1. The following macro will delete all but the most current of duplicate docs, where most current is defined by a field called Date. The unique identifier here is referred to as CallNumber.
list := @DbLookup("Notes"; ""; "Dup"; CallNumber; "Date");
biggest := @Subset(list; -1) - [01/01/01 01:01:01 AM];
current := Date - [01/01/01 01:01:01 AM];
@If(current = biggest; ""; @DeleteDocument);
SELECT @All

The View called Dup has just two columns. The first column is sorted on CallNumber.
The Second column is sorted on Date (Ascending order).
Note that this only works for documents whose Date is greater than January 1st, 1901.

2. The following macro will delete all instances of duplicate documents in the current database. Here, duplicate docs are defined as those who share a CallNumber with a document in another database, called Import.nsf.
@If(@IsError(@DbLookup("Notes"; "ServerName" : "Import.nsf"; "Dup"; CallNumber; "CallNumber")); ""; @DeleteDocument);
SELECT @All
The View called Dup need only have one column, sorted on CallNumber.

In both #1 and #2, the macro can be run as either a Filter Macro or a Background Macro. If run as a Filter Macro, it will only put Deletion Marks next to the duplicate documents; in a Background Macro, it will actually delete them.

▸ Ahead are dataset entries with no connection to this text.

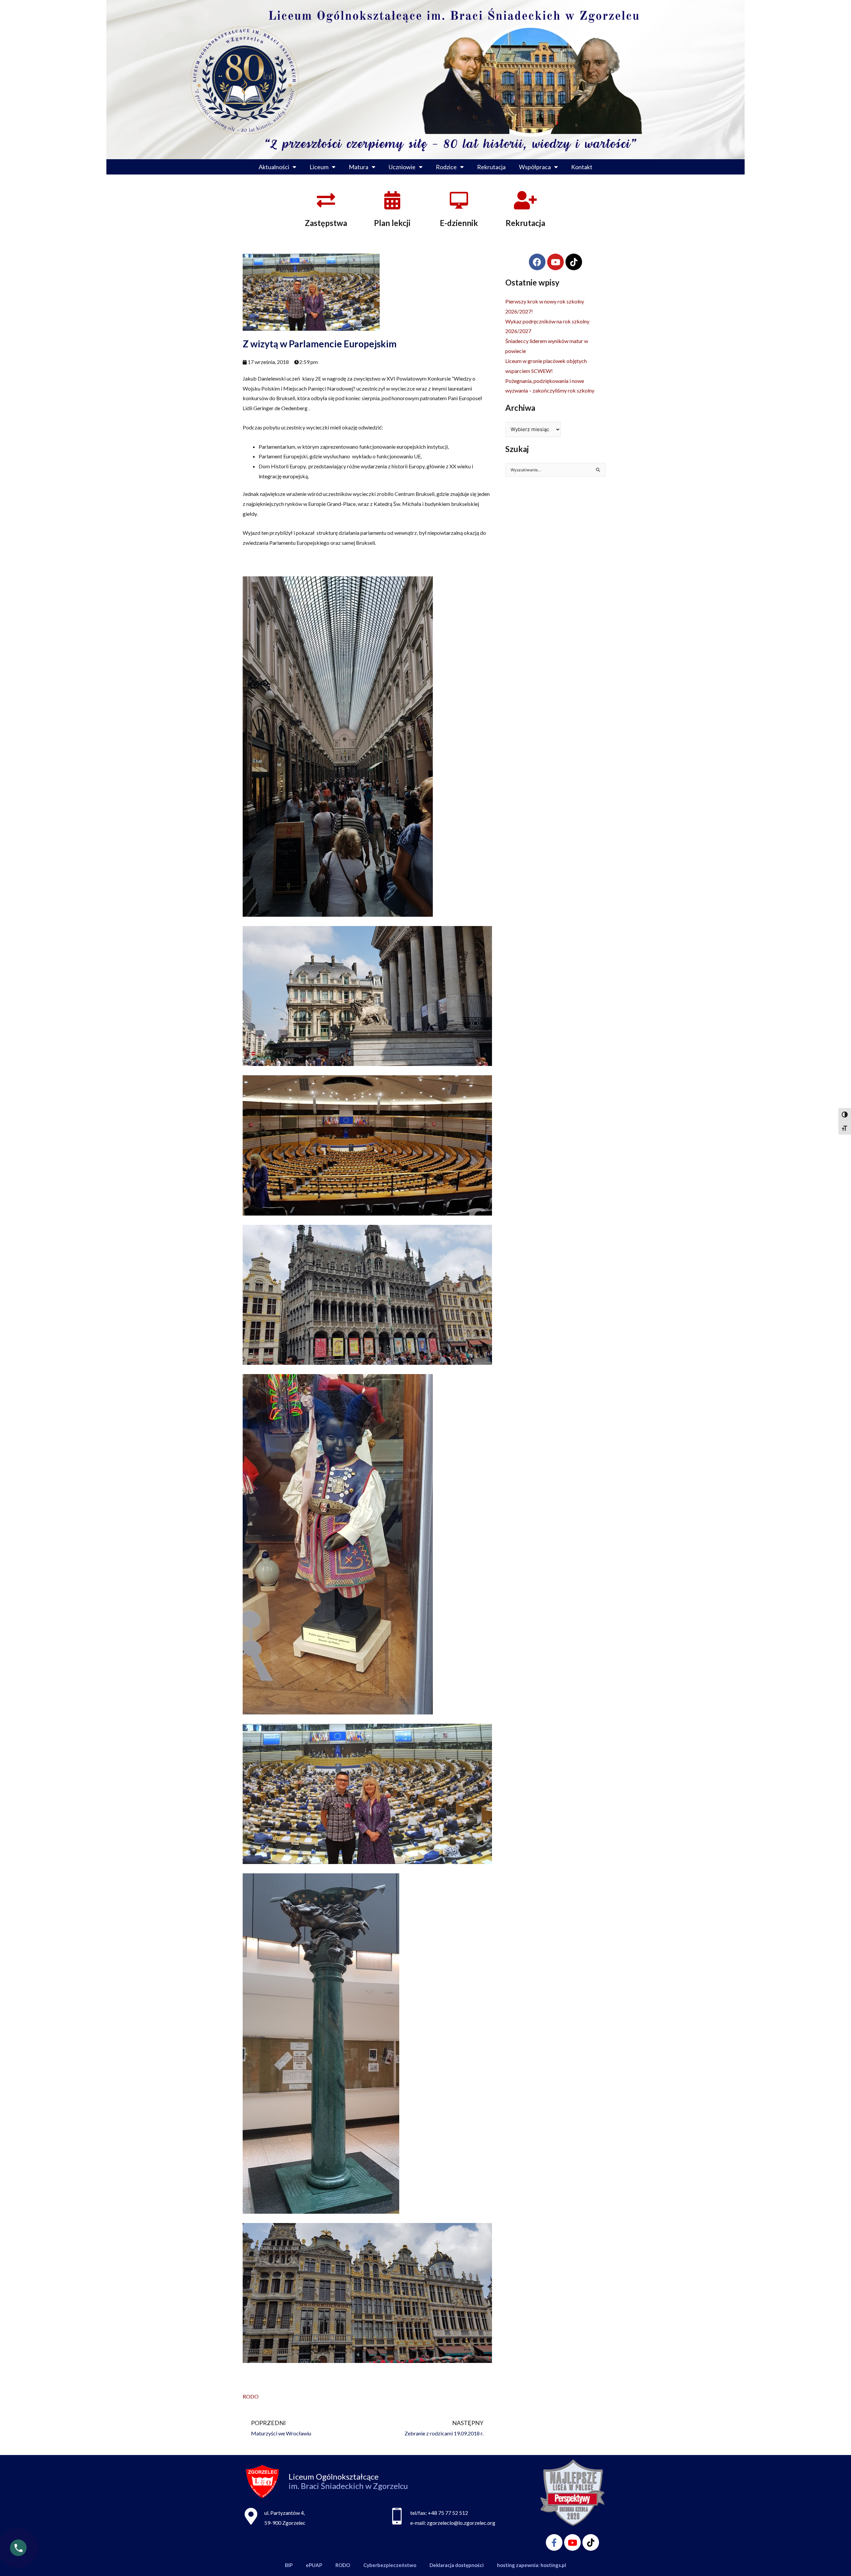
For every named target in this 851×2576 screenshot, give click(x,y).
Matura (358, 167)
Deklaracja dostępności (456, 2565)
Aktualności (274, 167)
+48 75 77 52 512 (448, 2513)
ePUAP (314, 2565)
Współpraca (535, 167)
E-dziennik (459, 223)
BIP (289, 2565)
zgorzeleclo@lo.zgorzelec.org (461, 2522)
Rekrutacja (491, 167)
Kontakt (581, 167)
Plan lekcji (392, 223)
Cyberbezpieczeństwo (389, 2565)
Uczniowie (402, 167)
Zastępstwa (326, 223)
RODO (251, 2396)
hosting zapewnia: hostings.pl (531, 2565)
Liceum (318, 167)
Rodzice (446, 167)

Explanation of formula #1:

list := @DbLookup("Notes"; ""; "Dup"; CallNumber; "Date");
This generates a list of Dates from all documents sharing the same CallNumber as the current document.
biggest := @Subset(list; -1) - [01/01/01 01:01:01 AM];
This grabs the last date, which is the greatest if you sorted the View using Ascending order.
current := Date - [01/01/01 01:01:01 AM];
This grabs the current document's Date.
@If(current = biggest; ""; @DeleteDocument);

If current = biggest, then Do Nothing; Otherwise, Delete the current document!
SELECT @All

Run on all documents.

Explanation of formula #2:

@If(@IsError(@DbLookup("Notes"; "ServerName" : "Import.nsf"; "Dup"; CallNumber; "CallNumber")); ""; @DeleteDocument);
If the macro cannot find a document in the Import.nsf database sharing the same CallNumber as the current document, then that will generate an Error. In that case, Do Nothing; Otherwise, Delete the current document!
SELECT @All
Run on all documents.